La ribadita autonomia progettuale delle singole istituzioni scolastiche che possono definire i contenuti del proprio curricolo, decidere le modalità, i tempi, la struttura organizzativa del piano dell’offerta formativa, non costituisce garanzia sufficiente alla salvaguardia di una scuola di tutti e per tutti i bambini. Chi, legittimamente, stabilirà che cos’è essenziale nel campo dei saperi e cos’è secondario, e quindi facoltativo nell’apprendimento? Non si corre il rischio di un’ulteriore parcellizzazione delle conoscenze e di una loro, quanto mai discutibile, gerarchizzazione?
C’è da dire che questa proposta, così come formulata dal Protocollo, sottende una pedagogia che consideravamo vecchia e già superata.
Certo, nella scuola di base si insegna a leggere, a scrivere e far di conto, ma con metodologie didattiche differenziate che tengono conto dei diversi stili cognitivi e della pluralità di intelligenze (linguistica, logica, musicale, spaziale, naturalistica, corporea, interpersonale e intrapersonale) presenti, per fortuna, in ognuno dei bambini e delle bambine, dei ragazzi e delle ragazze con i quali ogni giorno ci relazioniamo sul piano educativo.
Ci occupiamo degli alunni come persone nella loro interezza di testa, anima e corpo, e ciascuno di loro ha diritto ad essere aiutato a crescere in tutte queste dimensioni.
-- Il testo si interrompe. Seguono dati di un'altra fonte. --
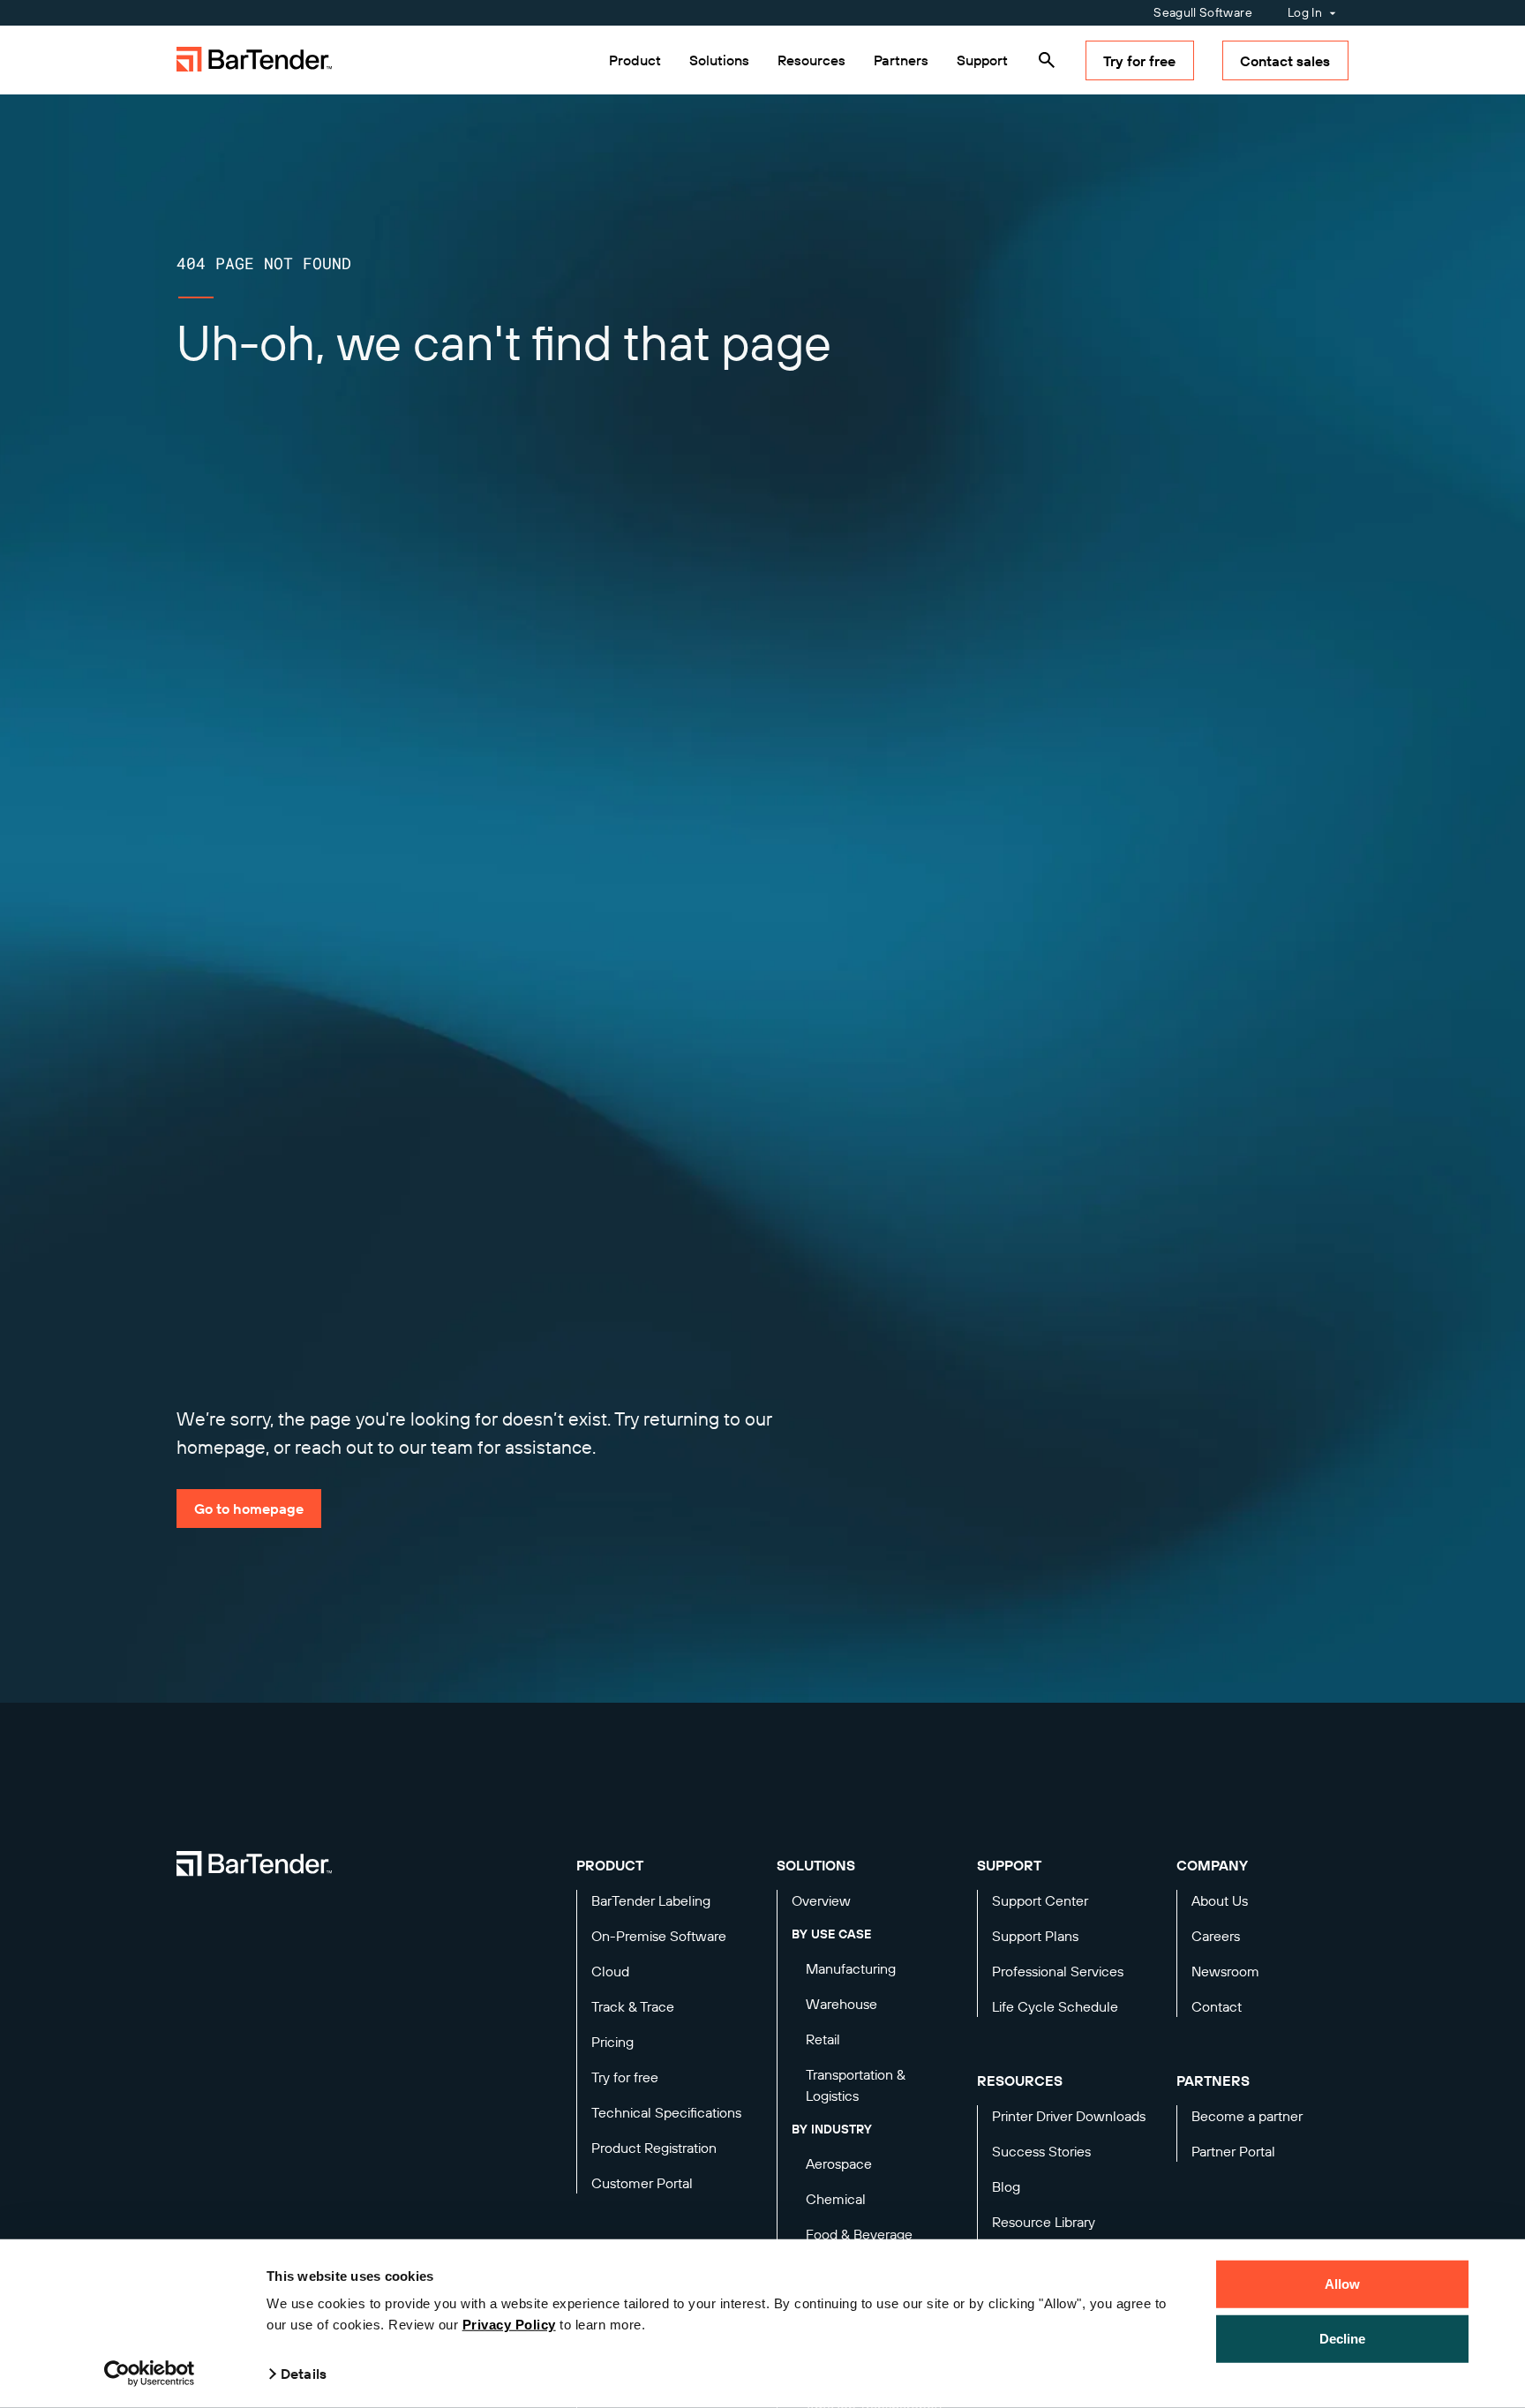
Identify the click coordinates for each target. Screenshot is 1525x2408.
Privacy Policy (509, 2324)
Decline (1342, 2337)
E’ da rifiutare quindi l’idea che le attività laboratoriali siano confinate nel curricolo facoltativo, perché in realtà nella nostra scuola ogni attività, anche di tipo disciplinare, parte dall’esperienza dei bambini e dei ragazzi, dalla sua successiva elaborazione, da un loro coinvolgimento operativo diretto che consente il passaggio graduale dal piano esperienziale a quello logico, astratto e formalizzato.
Distinguere fra parte obbligatoria e facoltativa corre il rischio, infine, di reintrodurre la discriminazione dei soggetti più deboli sul piano sociale. In una classe l’apprendimento individuale e collettivo esce rafforzato dall’incrocio e dalla collaborazione degli alunni e delle alunne che sono diversi per genere, etnia, cultura, lingua, provenienza sociale, competenze, intelligenze. I bravi e i meno bravi, quelli tranquilli e quelli un po’ più vivaci imparano insieme, gli uni dagli altri, e questo costituisce valore aggiunto all’apprendimento cognitivo.
Per questi motivi invitiamo il Presidente della Giunta provinciale a soprassedere alla sottoscrizione del Protocollo e a promuovere il confronto sui contenuti dell’intesa con tutti i soggetti direttamente interessati.
(documento approvato con 63 voti favorevoli, 6 contrari e 26 astenuti).